Like most transformations, this one wasn’t immediate. Miller started putting out music in 2014, initially under the name Pink Guy; he trafficked in rap that stuck close to the outrageously click-tastic videos he made as Filthy Frank. But soon he began to release more meditative, melodic songs, settling on the name Joji. In 2017, Joji put out In Tongues, a bruised, sensitive, one-note EP; he also issued an official statement ending Filthy Frank.
In Tongues felt like the same song over and over — some days, hearing yet another dour ballad gloomed up with unvarying drum programming is cause enough for anguish, even before you process the singer’s glum lyrics. But the EP showed Joji’s mainstream ambitions. He’s even more attuned to pop’s prevailing winds on Ballads 1: A track like “Test Drive” could play after the entire catalog of 6lack, Halsey’s “Without Me,” Billie Eilish’s “Bitches Broken Hearts,” Annuel Aa’s “Brindemos” or Lil Wayne’s “What About Me” and no one would bat an eye.
This sound is everywhere, but that doesn’t mean Joji’s not doing it well: In fact, he appears to have mastered a particular kind of self-deprecating pop. “Give me reasons we should be complete,” he wails on “Slow Dancing in the Dark,” before deciding to cut his losses and bow out of the discussion — “You should be with him, I can’t compete.” In the overly chirpy “Can’t Get Over You,” he announces, “I don’t have no social cues.” His longing becomes nearly sadistic on “Wanted U” — “Punish me, I’m hanging on your noose.”

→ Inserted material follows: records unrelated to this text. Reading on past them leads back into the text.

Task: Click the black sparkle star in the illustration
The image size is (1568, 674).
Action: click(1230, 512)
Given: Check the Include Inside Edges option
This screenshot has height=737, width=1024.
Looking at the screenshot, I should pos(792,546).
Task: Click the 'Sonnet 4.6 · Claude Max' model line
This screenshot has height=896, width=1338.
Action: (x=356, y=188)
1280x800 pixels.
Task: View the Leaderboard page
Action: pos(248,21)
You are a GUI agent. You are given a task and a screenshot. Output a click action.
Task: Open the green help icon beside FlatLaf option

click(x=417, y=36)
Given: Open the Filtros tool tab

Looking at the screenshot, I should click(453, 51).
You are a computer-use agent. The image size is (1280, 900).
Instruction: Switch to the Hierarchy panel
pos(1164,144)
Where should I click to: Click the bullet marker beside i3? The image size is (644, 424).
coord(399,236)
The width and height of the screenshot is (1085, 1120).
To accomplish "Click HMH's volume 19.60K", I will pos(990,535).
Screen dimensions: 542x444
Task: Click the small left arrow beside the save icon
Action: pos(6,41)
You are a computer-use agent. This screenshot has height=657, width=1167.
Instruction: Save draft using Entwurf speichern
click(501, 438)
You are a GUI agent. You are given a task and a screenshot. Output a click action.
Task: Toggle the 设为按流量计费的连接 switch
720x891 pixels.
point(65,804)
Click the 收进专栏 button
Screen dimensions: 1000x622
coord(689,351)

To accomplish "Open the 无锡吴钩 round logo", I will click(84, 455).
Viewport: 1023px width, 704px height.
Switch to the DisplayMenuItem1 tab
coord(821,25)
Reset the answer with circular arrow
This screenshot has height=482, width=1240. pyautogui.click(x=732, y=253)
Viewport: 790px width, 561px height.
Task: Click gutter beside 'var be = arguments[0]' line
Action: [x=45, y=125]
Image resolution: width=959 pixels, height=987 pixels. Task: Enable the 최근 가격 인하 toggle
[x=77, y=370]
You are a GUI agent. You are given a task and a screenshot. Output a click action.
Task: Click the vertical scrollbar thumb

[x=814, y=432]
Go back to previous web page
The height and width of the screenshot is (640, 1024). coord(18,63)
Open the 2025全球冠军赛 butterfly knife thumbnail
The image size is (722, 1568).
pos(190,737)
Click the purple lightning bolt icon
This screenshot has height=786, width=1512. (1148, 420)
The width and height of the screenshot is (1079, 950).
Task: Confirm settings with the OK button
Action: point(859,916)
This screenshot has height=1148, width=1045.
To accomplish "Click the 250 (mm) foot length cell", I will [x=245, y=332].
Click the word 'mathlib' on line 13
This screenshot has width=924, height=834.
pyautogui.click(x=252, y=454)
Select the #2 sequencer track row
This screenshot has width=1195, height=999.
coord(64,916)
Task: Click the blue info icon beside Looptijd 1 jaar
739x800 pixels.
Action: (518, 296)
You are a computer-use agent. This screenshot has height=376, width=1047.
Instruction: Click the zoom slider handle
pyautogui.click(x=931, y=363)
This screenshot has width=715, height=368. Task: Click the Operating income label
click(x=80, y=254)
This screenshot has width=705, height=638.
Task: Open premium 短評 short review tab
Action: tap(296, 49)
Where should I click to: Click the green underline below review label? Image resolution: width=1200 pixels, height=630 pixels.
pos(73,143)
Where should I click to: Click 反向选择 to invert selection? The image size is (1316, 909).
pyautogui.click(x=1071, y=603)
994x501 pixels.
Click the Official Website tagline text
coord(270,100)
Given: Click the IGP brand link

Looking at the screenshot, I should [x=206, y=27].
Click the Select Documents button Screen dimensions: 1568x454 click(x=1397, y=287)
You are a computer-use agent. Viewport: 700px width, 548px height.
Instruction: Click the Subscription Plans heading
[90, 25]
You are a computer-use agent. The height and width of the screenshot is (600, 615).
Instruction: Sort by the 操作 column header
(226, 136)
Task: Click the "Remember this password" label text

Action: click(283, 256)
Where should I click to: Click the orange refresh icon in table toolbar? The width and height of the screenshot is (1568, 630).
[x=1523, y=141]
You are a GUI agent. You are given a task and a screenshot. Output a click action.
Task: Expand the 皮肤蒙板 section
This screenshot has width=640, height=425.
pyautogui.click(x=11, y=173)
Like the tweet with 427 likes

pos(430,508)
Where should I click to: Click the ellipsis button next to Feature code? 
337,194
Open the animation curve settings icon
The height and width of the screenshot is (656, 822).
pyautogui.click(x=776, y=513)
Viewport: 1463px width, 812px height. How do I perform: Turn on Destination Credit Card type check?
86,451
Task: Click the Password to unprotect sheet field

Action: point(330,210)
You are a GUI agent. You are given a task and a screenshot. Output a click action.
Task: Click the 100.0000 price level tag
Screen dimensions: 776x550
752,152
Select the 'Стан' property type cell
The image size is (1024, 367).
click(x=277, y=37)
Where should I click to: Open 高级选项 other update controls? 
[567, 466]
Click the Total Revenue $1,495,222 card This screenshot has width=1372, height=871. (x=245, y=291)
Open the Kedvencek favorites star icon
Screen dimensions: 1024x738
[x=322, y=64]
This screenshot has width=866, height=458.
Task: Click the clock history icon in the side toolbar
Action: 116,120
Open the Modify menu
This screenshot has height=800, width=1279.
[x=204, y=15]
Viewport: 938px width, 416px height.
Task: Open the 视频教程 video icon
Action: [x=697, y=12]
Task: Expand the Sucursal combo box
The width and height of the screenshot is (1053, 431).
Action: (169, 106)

This could become tiresome, but Joji changes his musical approach several times. He throws angsty guitar bashing into “Why Am I Still in LA” — to which East Coasters might respond: winter — and “Wanted U” is an entirely convincing power ballad in the Eighties tradition, histrionic solo and all. The album ends with a bunch of soft strumming and self-indulgent, pretty, hard-to-discern Autotune singing. The whole thing is a world away from the “Harlem Shake” video; who says people can’t change?